The brief interlude under Haidar Ali and his son Tipu Sultan saw Mysore emerge as a veritable nightmare for the British East India Company. With Tipu's death in 1799power was restored to the Wodeyars and they continued to hold sway over the regain till the time of India's Independence. Under progressive rulers and able Dewans, Mysore emerged as a front-runner state of India by the time of Independence on all developmental indices a strong foundation on which the modern state of Karnataka was built.

The growth of Mysore as a cultural capital of southern India, alongside Tanjore, in areas of classical music, dance, folk traditions, painting and literature, has also been traced over these fascinating and delightful 600 years.

About the Author

Vikram Sampath was born in Bangalore and completed his Engineering in Electronics and Masters in Mathematics from BITS Pilani in 2003. He subsequently did an M.B.A. in Finance from S.P. Jain Institute of Management and Research, Mumbai. He currently works in the retail banking division of a leading multinational bank in Bangalore. He publishes regularly in leading dailies and magazines like The Hindu, The Deccan Herald and Jet Wings. Vikram is also a student of Carnatic Classical Vocal music and subjects related to history, art and culture are close to his heart.

His interest in the history of Mysore was a childhood pastime that graduated a serious pursuit of the subject, coupled with extensive research.


Karnataka is an ancient and holy land with a history dating back to the prehistoric times. It has been a melting pot of different cultures, religions, dynasties and traditions that weave themselves together in a unique and inimitable fashion. Karnataka embraces within its fold some of the country's finest architectural and historical monuments, scenic natural beauty and many destinations of spiritual and religious pursuit. It would be no exaggeration to call it "One State, many worlds" keeping with its all encompassing nature.

A substantial part of the Karnataka of today was the erstwhile Princely State of Mysore. The State was a pioneer in the history of India in more ways than one. The heroic military exploits of the famed rulers of Mysore – Haidar Ali and his iconic son Tipu Sultan shook the very foundations of the British East India Company in the 18th Century.

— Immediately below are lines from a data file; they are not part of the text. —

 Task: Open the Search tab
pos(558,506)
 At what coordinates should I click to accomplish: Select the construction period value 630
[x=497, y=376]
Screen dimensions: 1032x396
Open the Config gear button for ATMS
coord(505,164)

Mysore could thus be counted among the first Kingdoms of India to offer a spirited resistance to the colonial powers represented by the British. Mysore thereafter emerged as a seat of education, culture and development under the benign rule of the Wodeyar Kings. Alongside Tanjore, it emerged as the veritable nucleus for the development of classical music, dance, folk arts, painting and literature in Southern India. It had bequeathed the legacy of the glorious Vijayanagara Empire, most noteworthy among them being the traditional celebration of the Dasara Festival marking the triumph of good over evil. Under the later Wodeyars like Nalwadi Krishnaraja Wodeyar, guided by the country's best brains represented by the illustrious Dewans – Sir M. Vishweshwaraiah, Sir Mirza Ismail and others, Mysore State achieved an unparalleled degree of industrial and economic growth. This was a phenomenon not widely seen among the other subservient princely states of Imperial India. Karnataka today rides high on the strong foundations of the past. It has evolved its own cultural identity in the Indian milieu, marked by a commitment to the values of co-existence, secularism and cosmopolitanism.

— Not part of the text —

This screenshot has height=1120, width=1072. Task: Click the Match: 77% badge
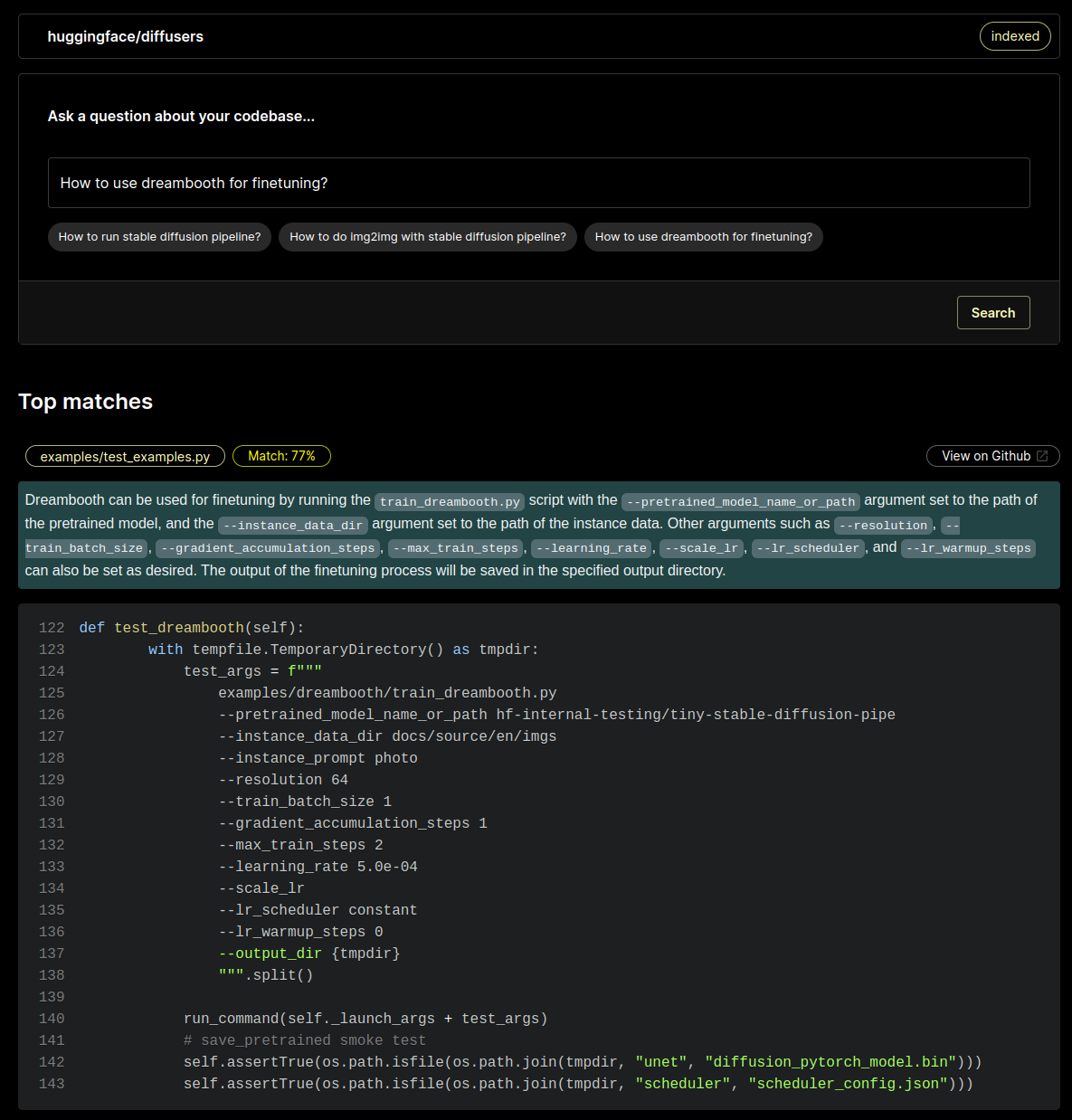point(281,456)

It is indeed very heartening and commendable to see this voluminous and well-researched work on the History of Mysore, covering about 600 years of the past, by Shri Vikram Sampath. Driven entirely by his passion and commitment towards our state and is culture, he has dwelt into a subject that is not widely written about. I heartily congratulate him for this service to the cause of our State and for propagating its story to beyond the borders of Karnataka. The book has been written in an interesting and captivating style and I do hope it catches the imagination of the readers as well. It is my earnest desire that through this book, people across India and the world get to know more about our glorious State, its unique identity and its innumerable contributions on a pan-Indian level. I with this book and its author all success!


On this unique princely state of India-Mysore-there had been no modern book of the type that we have now in our hands. The author is an electronics engineer and MBA and a employee of a leading bank. His duties require him to keep dabbling with figures and banking rules. I have said this to point out that he is not a trained historian and to write on a dynasty like Mysore Wadiyars, some specialization in the subject is necessary. Despite that, the author has undertaken the writing of the work by sheer love and devotion and made it an extremely readable and interesting account.

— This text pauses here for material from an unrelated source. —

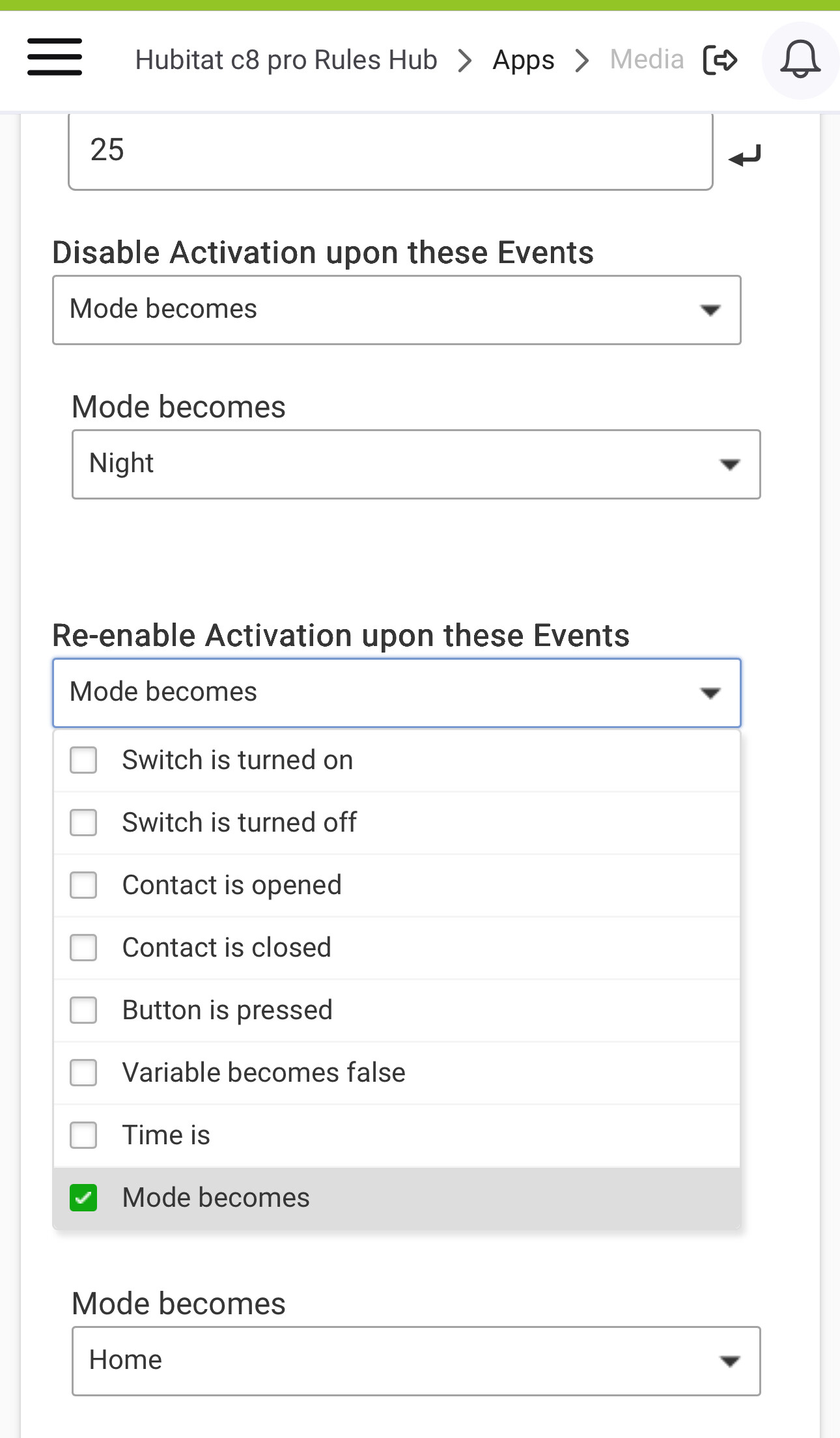
Task: Expand the Night mode dropdown
Action: tap(415, 464)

The history of the Mysore Dynasty is filled with myths and legends and many times the extra-ordinary achievements of princes of the dynasty appear to be suspect when the role of legends tries to glorify them. I had advised the author to water down such legendary accounts to make the narrative look factual. But a common reader is more attached to these myths and legends as he is accustomed to read Puranas. History has to be a factual account so that it looks to be an account of humans like us and guide us and teach lessons.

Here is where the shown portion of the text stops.